Lessons for young children about strangers and safety
HOOKSETT - Parents often struggle with how to help their children understand how to be safe, particularly when it comes to strangers, and the anxiety is compounded when a community learns of an apparent threat as Hooksett did last month when a strange man was reported approaching children.
A Nashua organization held an event at the Underhill School Friday to help students, parents, and educators with these concerns, though a somewhat unorthodox messenger: a "lil" iguana.
The Lil Iguana Child Safety Foundation, founded by Jim Tomaszewski Sr. and headquartered in Nashua, is a non-profit group that aims to protect children from predatory adults through educational programs and information for parents and educators.
Its live programs, featuring Tomaszewski's children, teaches children safety through a combination of song, audience participation, and lessons that go beyond the platitudes of "don't talk to strangers," and giving the children concrete examples of what to do and not to do in difficult situations. Failing all else, the kids are to remember to "run, run, yell and tell."
It may be a timely lesson. Hooksett parents and children reported a series of incidents to police in February where a strange man was approaching children in his minivan while they were on their way home from school, attempting to get them into the vehicle. No suspect was ever identified or found.
Lil Iguana contacted the Hooksett Police Department after hearing about the incident, and the department contacted the school to schedule the event.
"It was important to us that this show could be," said Tomaszewski. "They need it."
Several months ago, the group performed at the school which had been attended by 11-year-old Celina Cass, who was murdered in 2011. No arrests have yet been made in that case.
"The principal called us and said 'our children don't even want to go outside, they don't feel safe anymore,'" said Tomaszewski. "So we drove five hours up, did a show for them, and made sure that every kid got a video. That's so tragic, losing a classmate to something so horrific."
Educators at the Underhill School agreed that the program was sorely needed. Raylene St. Pierre, the vice principal, recounted a conversation she had with a PTA member after the February incidents. "She asked her son, 'if somebody came up to you and they said 'I have candy in my car,' would you go into his car? And he said he would."
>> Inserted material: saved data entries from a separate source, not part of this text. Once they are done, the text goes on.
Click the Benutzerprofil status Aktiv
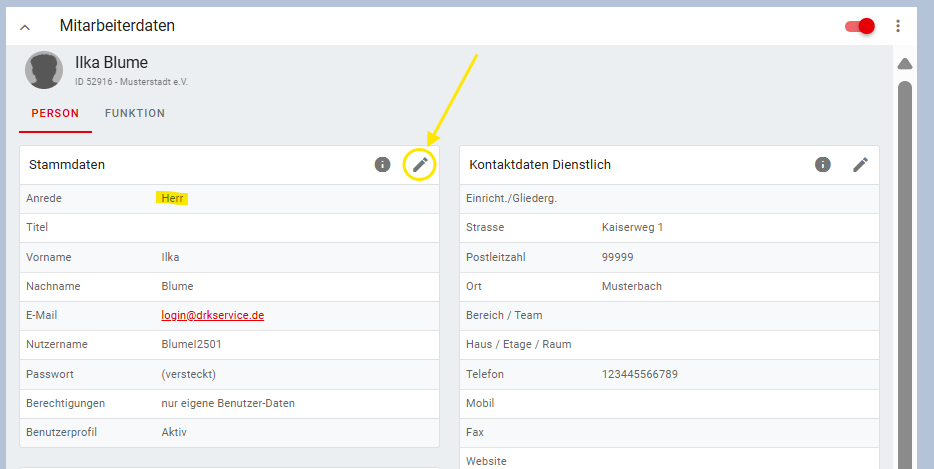Image resolution: width=934 pixels, height=469 pixels. tap(174, 432)
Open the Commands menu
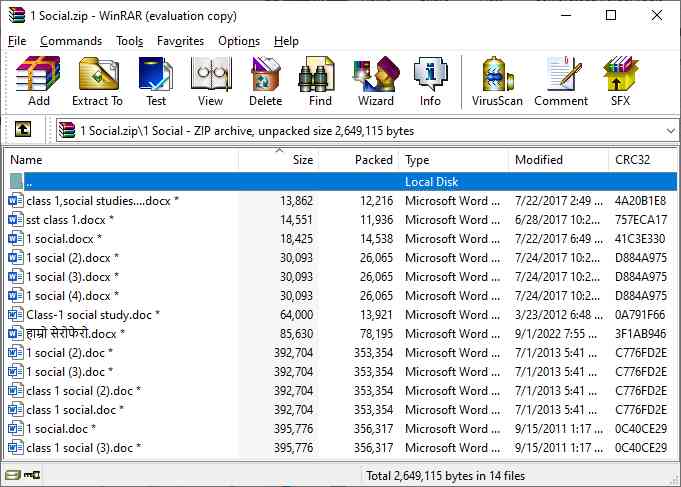Screen dimensions: 681x487 71,41
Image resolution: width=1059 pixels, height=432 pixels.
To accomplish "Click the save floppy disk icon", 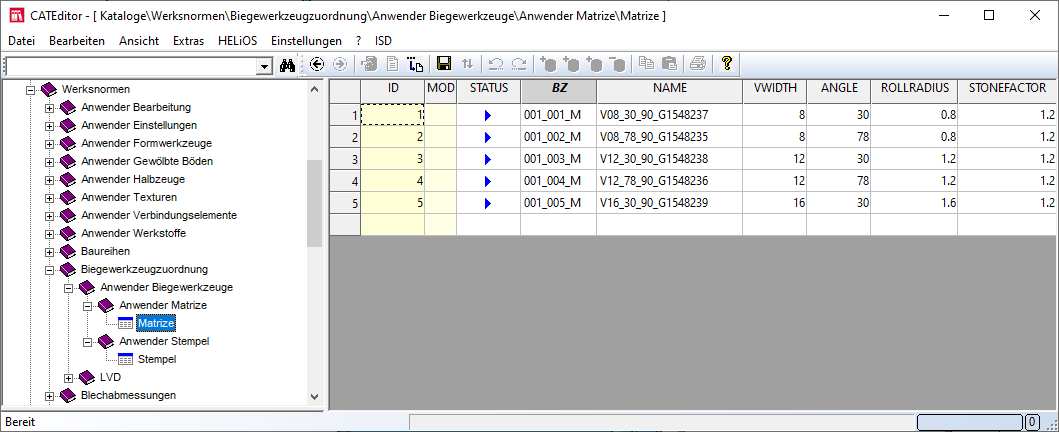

Of particular importance, St. Pierre noted, is the program's ability to explain safety lessons to children that appear to contradict other lessons in their life, such as respect and obedience to elders.
"I think kids really need to learn that it's OK to be assertive," she said.
Lil Iguana has performed across Maine, New Hampshire, Vermont, New York, Massachusetts, Connecticut, Rhode Island, New Jersey and Florida, and offers in-classroom programs, educational DVDs and CDs, and soon, a smart phone app allowing parents to send pictures to police should their children go missing."
Tomaszewski hopes to see a chapter of Lil Iguana in every state in the country, along with collaborations and grant work with theater programs in every state. Groups in seven countries, encompassing most of the English-speaking world including Canada, Australia, Ireland, the United Kingdom, New Zealand, as well as Singapore, have also expressed interest opening up a Lil Iguana program within their borders.
Tomaszewski appears most heartened by the part he and his group have played in protecting children, the first of which he says occurred about 16 years ago. At a child care facility where the group had performed, a 3-year-old child was later sexually abused by an older boy, who said that if he told anyone, his parents would be taken away from him and he would be killed.
His mother noticed that he was acting strangely, and took him to a doctor, who attributed the behavior to "growing pains." But the child later said that the doctor was wrong, and that Lil Iguana had to be called because he would protect him. An investigation led to the identification and removal of the abuser and counseling for both, Tomaszewski said.